Aufgabe A:
Gib aus der Ballettkritik den Abschnitt von „50 Jahre hat“ bis „für alle Generationen.“ erneut wieder und tausche dabei „Generationen“ gegen „Altersgruppen“ aus.
Aufgabe B:
Beantworte anhand der Ballettkritik diese Fragen:
(i) Aus welchem Jahr stammte die Cranko-Version des „Nussknackers“?
(ii) Wer hat Bühne und Kostüme für die neue Fassung gestaltet?
(iii) Wo wurde die Kurzfassung von Marco Goecke gezeigt?

Auszug:
„Der Nussknacker“ von Edward Clug. Tanz: Ensemble

„Der Nussknacker“ von Edward Clug. Tanz: Ensemble

Ein Klassiker für jedes Alter

Edward Clug und Jürgen Rose bescheren dem Stuttgarter Ballett einen durch und durch familientauglichen „Nussknacker“

50 Jahre hat es gedauert, bis Stuttgart endlich wieder DAS Weihnachtsmärchen par excellence bekam. Die neue Version ist ein opulent ausgestattetes Stück für alle Generationen.

Stuttgart, 27/11/2022

„Der Nussknacker“ zur Musik von Peter Iljitsch Tschaikowsky ist der Dauerbrenner unter den Ballettvorstellungen in der Advents- und Weihnachtszeit. So gut wie jede große Kompanie hat ihre eigene Version davon. Ausgerechnet das Stuttgarter Ballett musste allerdings geschlagene 50 Jahre lang darauf verzichten, denn die Cranko-Version aus 1966 wurde damals nicht oft gespielt und auch nicht notiert, sie ging unwiederbringlich verloren. Danach gab es nur noch eine höchst düstere Kurzfassung im Kammertheater von Marco Goecke, der auch kein langes Leben beschieden war. Diese Lücke im Repertoire ist nun endlich wieder gefüllt: Der rumänische Choreograf Edward Clug hat dem Stuttgarter Ballett zusammen mit dem Bühnen- und Kostümbildner Jürgen Rose einen neuen „Nussknacker“ beschert – und diese Version hat definitiv das Zeug dazu, in Stuttgart Wurzeln zu schlagen, tiefe, stabile Wurzeln.

Erfasste Daten:
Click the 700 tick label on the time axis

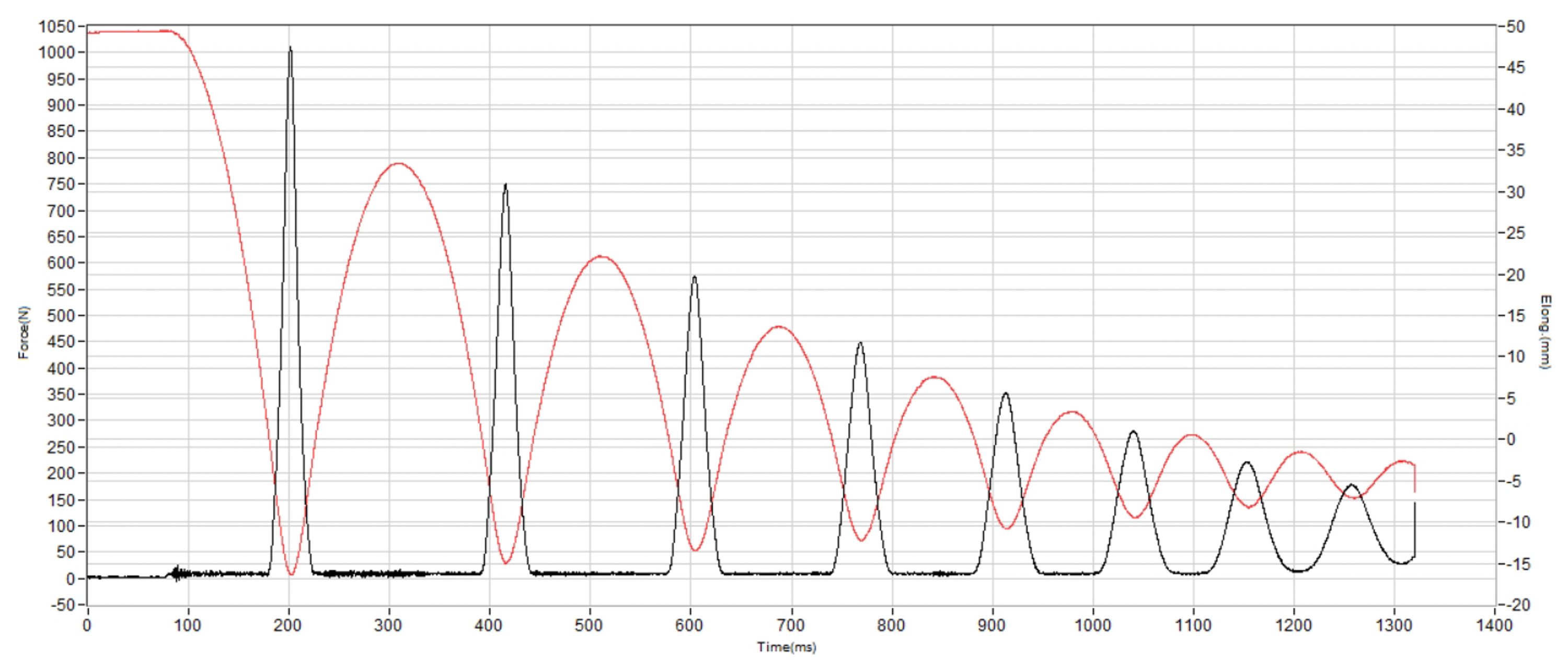[791, 625]
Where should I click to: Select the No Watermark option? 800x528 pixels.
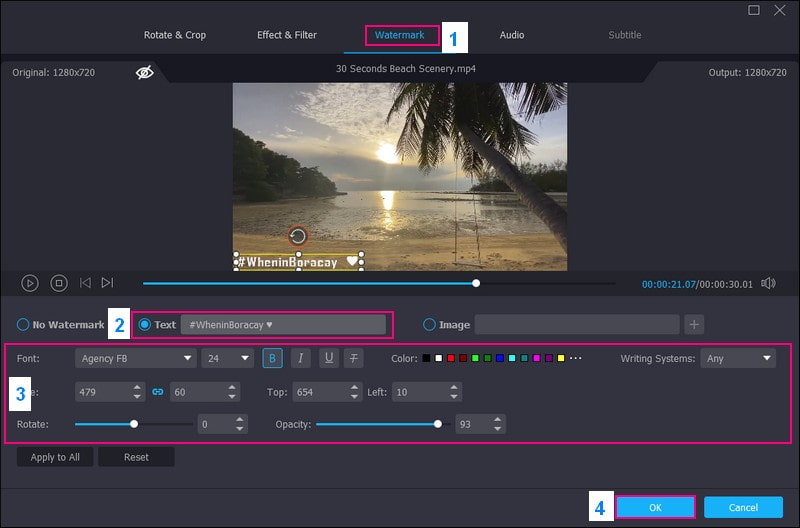[23, 325]
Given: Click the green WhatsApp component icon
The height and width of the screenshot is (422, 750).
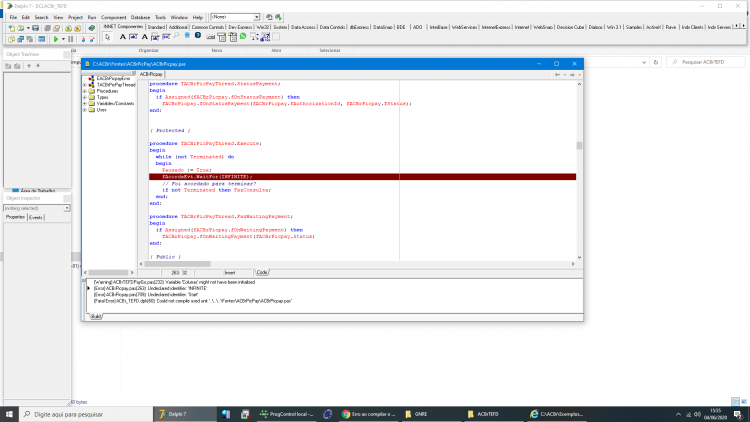Looking at the screenshot, I should coord(243,36).
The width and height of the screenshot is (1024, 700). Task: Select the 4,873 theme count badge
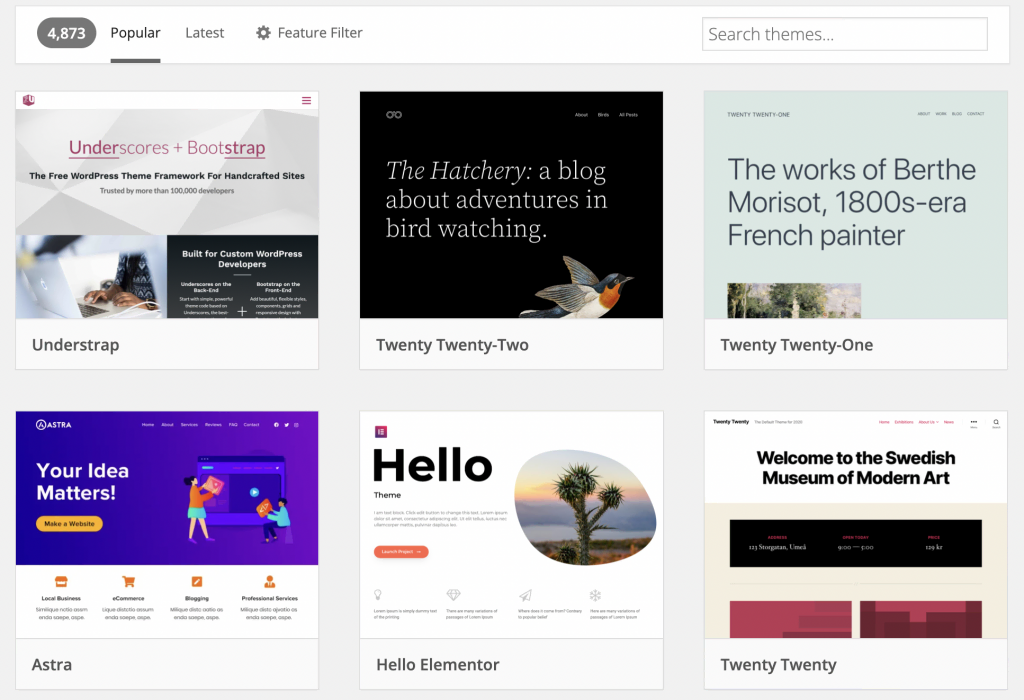tap(66, 33)
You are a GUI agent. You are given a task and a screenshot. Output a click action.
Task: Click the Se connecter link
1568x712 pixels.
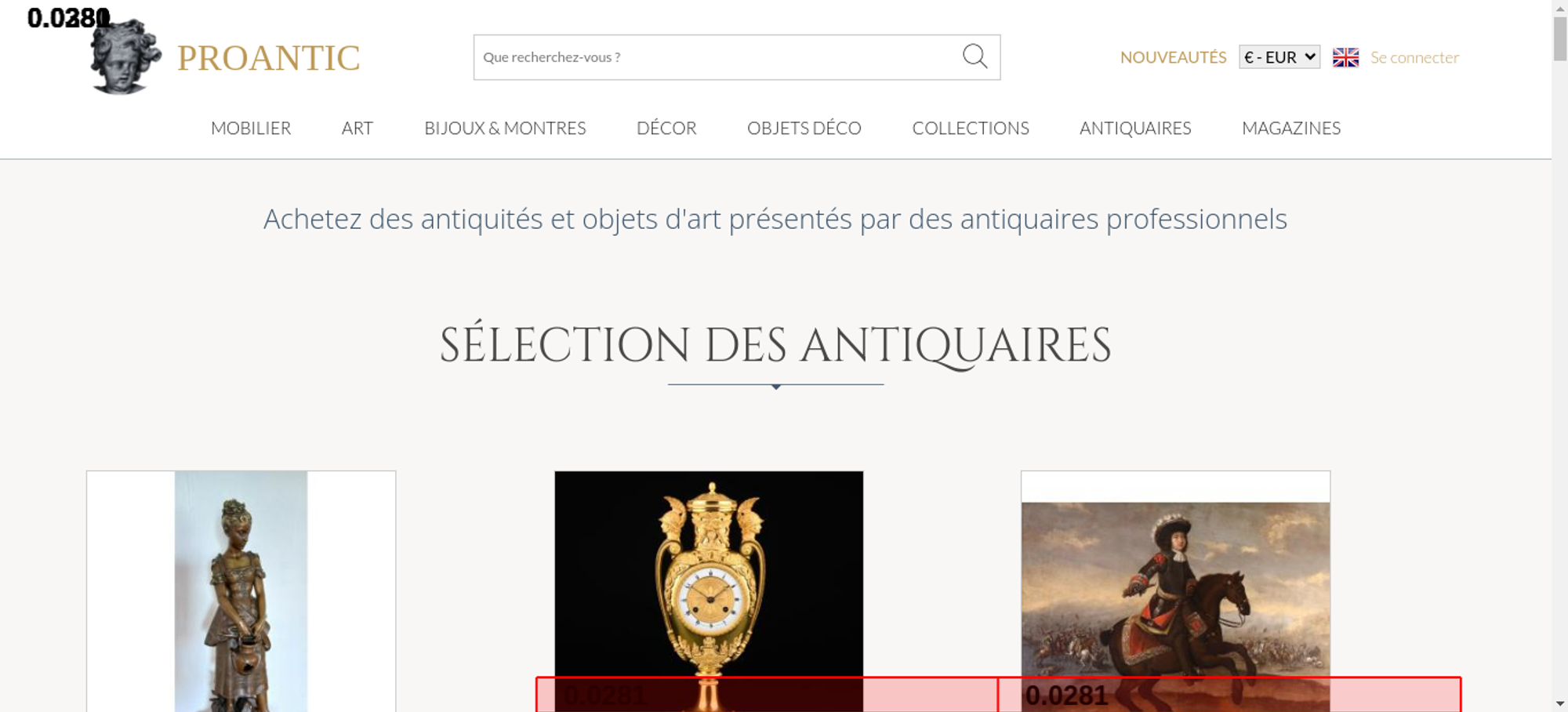[1414, 57]
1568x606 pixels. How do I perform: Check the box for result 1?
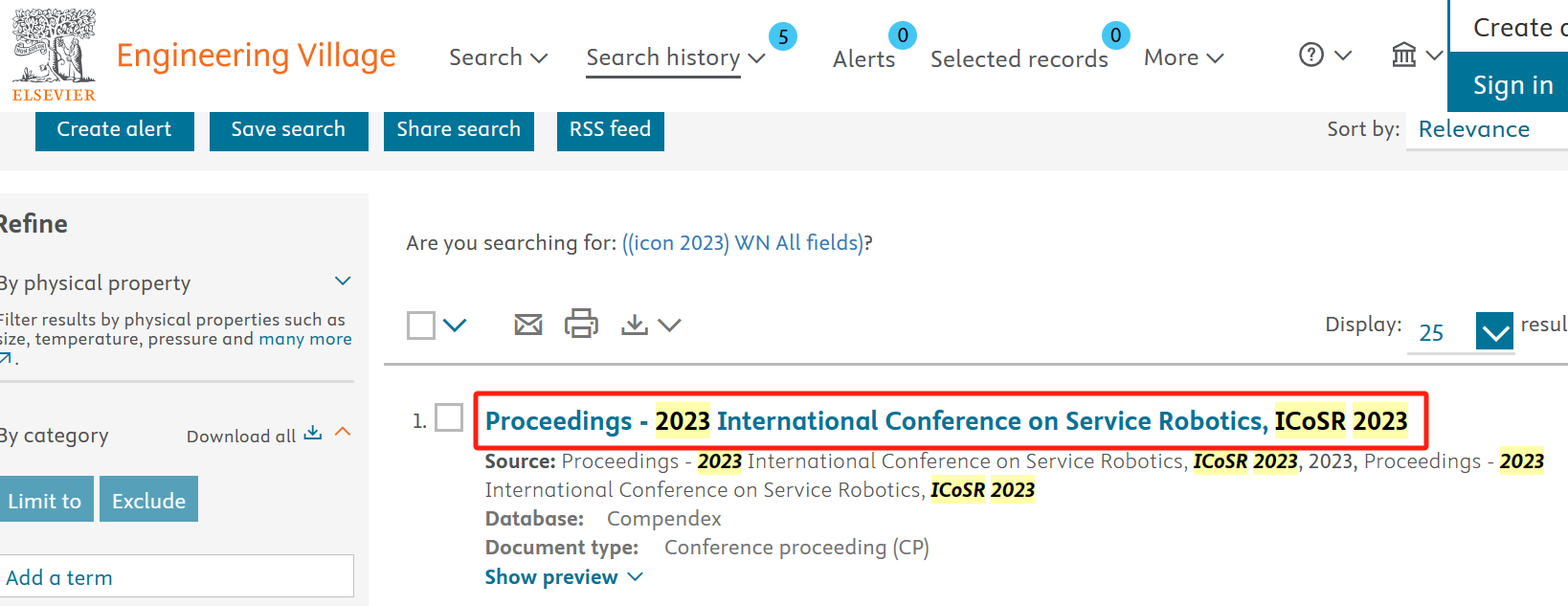tap(449, 417)

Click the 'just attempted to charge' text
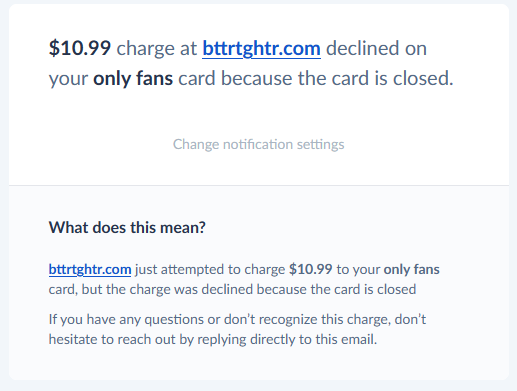tap(210, 269)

Fertige Antwort A:
50 Jahre hat es gedauert, bis Stuttgart endlich wieder DAS Weihnachtsmärchen par excellence bekam. Die neue Version ist ein opulent ausgestattetes Stück für alle Altersgruppen.

Fertige Antwort B:
(i) Aus dem Jahr 1966.
(ii) Jürgen Rose.
(iii) Im Kammertheater.